▶ [YOUR TASK] Every line of the records that holds the word "dimensions" should be copied out.

▶ [SOURCE RECORDS]
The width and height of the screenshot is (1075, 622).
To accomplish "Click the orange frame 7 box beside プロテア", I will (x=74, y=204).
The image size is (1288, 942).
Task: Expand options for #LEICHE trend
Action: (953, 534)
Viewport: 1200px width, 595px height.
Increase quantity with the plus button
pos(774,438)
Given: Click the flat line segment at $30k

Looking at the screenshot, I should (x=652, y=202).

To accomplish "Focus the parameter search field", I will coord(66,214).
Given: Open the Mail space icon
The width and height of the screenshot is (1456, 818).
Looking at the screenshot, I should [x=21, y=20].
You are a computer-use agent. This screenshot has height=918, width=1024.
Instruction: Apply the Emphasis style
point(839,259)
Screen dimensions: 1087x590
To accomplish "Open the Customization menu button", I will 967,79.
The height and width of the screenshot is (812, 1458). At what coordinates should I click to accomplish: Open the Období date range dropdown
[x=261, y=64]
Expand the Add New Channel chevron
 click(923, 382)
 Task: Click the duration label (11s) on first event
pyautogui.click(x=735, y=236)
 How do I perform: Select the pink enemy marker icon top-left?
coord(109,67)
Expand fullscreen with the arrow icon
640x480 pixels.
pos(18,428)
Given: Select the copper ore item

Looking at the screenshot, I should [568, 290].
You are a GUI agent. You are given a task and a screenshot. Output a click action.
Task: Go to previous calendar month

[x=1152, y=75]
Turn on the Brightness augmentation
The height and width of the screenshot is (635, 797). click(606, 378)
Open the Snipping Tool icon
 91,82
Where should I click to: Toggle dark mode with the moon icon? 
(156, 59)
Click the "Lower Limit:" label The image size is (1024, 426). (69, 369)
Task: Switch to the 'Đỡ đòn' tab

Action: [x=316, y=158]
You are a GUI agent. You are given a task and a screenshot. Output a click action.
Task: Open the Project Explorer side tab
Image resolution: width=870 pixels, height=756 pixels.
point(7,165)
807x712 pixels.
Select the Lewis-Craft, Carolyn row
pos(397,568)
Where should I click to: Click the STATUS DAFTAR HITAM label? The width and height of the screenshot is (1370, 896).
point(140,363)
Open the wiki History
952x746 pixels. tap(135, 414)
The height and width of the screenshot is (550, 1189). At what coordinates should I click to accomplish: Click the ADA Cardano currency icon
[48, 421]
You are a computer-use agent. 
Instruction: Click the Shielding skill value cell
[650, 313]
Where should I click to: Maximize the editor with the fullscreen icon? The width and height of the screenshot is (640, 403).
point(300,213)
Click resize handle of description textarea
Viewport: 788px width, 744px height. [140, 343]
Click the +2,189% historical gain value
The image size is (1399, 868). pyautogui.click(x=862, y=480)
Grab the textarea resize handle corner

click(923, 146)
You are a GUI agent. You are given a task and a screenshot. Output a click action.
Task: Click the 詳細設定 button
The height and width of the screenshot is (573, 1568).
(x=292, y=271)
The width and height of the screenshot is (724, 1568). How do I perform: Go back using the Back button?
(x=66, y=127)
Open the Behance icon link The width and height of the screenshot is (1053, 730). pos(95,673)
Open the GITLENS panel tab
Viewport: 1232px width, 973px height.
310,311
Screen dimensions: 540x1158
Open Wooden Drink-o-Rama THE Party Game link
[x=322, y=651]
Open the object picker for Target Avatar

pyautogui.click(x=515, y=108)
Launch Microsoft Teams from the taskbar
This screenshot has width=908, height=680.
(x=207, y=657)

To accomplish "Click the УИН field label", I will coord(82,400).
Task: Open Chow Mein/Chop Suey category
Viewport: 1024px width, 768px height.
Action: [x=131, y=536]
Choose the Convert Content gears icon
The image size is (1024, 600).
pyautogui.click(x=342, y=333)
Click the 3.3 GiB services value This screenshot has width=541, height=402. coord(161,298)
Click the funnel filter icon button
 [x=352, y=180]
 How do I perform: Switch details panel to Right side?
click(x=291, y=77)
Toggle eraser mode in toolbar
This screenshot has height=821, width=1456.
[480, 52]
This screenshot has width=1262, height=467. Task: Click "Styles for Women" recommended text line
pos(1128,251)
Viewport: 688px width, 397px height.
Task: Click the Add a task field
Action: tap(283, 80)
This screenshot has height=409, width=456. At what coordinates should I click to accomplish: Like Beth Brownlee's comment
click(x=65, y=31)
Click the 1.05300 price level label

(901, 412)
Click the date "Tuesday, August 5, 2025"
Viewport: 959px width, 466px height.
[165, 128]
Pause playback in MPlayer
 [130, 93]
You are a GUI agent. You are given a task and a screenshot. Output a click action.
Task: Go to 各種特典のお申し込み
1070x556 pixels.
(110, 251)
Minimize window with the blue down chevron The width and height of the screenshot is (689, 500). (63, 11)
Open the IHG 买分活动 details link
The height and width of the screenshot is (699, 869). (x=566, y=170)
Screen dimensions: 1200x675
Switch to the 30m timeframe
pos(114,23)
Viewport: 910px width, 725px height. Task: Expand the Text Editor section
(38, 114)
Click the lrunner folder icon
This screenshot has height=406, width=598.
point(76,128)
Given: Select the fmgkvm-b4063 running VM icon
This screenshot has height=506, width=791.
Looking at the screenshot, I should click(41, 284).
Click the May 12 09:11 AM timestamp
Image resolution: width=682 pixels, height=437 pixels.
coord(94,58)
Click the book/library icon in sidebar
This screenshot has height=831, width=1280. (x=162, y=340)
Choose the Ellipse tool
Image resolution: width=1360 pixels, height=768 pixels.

▶ [EXERCISE ANSWER]
Screen dimensions: 1087x590
Screen dimensions: 540x1158
Screen dimensions: 1200x675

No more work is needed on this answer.